If you are travelling to Turkey, Lebanon, Jordan, Egypt and Saudi Arabia be aware there are different restrictions depending on where you are flying. You are not allowed to take electrical devices larger than 16cm x 9.3cm x 1.5cm in your hand luggage if you are flying anywhere except Antalya, Bodrum, Istanbul Sabiha Gökçen, Izmir, Luxor, Hurghada or Marsa Alam. If you do take a small electrical item is needs to be fully charged and turn on if requested.
Another key restriction to note is that this applies to electrical items such as hard drives, portable batteries and keyboards, even if they are bought in duty-free.
You are subject to these rules even if you are just connecting through on to another flight so you must abide by them on your departing flight from the UK.
This means, if you are starting your journey in the UK where these bans are not in place, but you are travelling through any of the listed countries, then the rules must be abided by.
Generally, tablet and liquid medicines are allowed onboard as long as they don’t exceed the 100ml limit. If you need to take a larger quantity in your hand luggage you must contact the airline and get authorisation before you fly.
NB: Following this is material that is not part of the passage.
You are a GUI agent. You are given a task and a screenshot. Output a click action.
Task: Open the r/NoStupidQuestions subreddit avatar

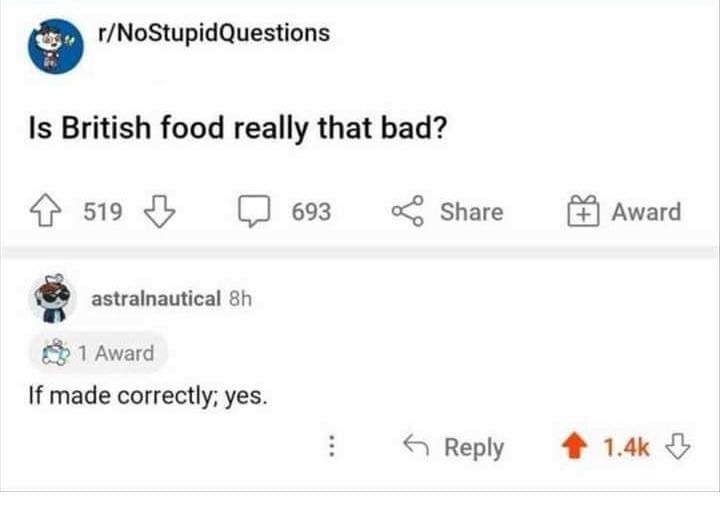(x=55, y=46)
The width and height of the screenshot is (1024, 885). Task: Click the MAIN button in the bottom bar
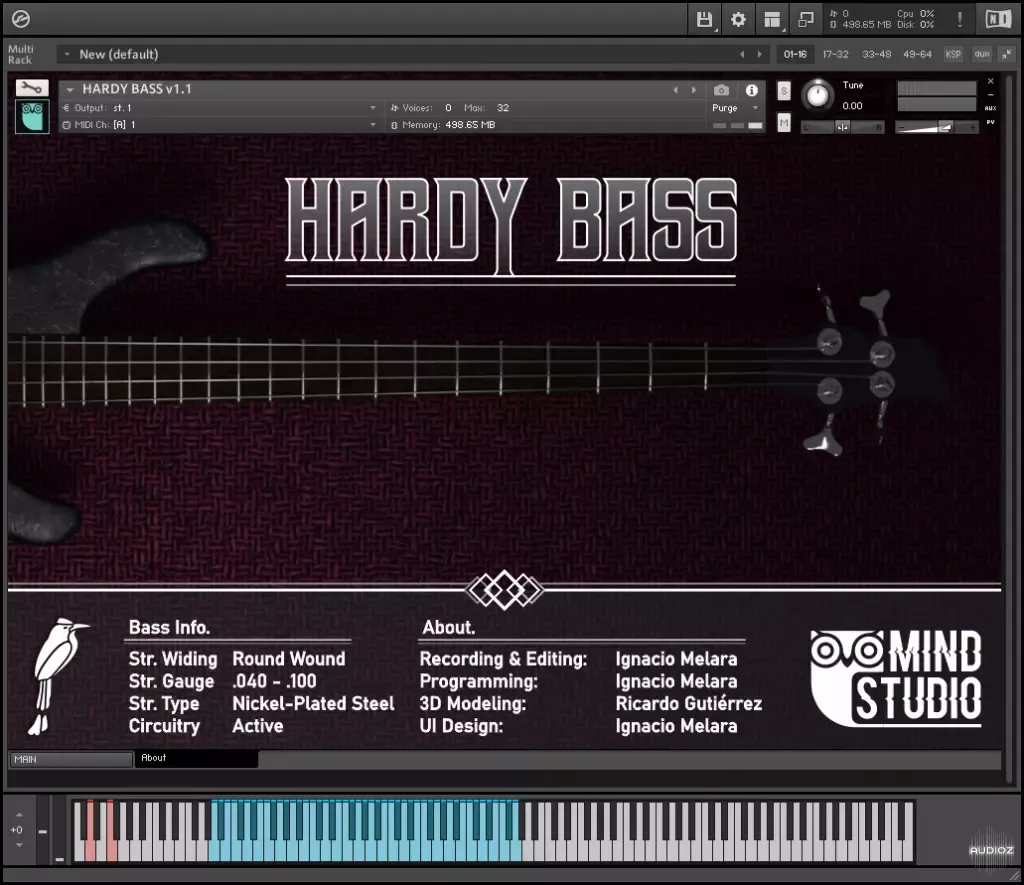pos(68,758)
Medical equipment such as cool packs, hypodermic syringes and inhalers are permitted but scalpels aren’t and oxygen would need to be checked with the individual airline.
Essentially the answer is no for most sporting items. The one exception? A sports parachute. All other items, including any type of racket, golf clubs, fishing rods, diving equipment etc, must be checked in to the hold.
Here’s a quick list of things you might not realise are banned… candles (counted as a liquid), Christmas crackers (the tiny amount of gunpowder is a no-no), hair dye (the peroxide) and cleaning products (chemicals).
Surprisingly you are allowed knitting needles, umbrellas, canes and scissors with blades less than 6cm or any length if they have rounded ends. A full list can be found on the gov.uk website. Razor blades? Yes if they are ‘fixed’ (in a razor) but not ‘open’ (just the blade).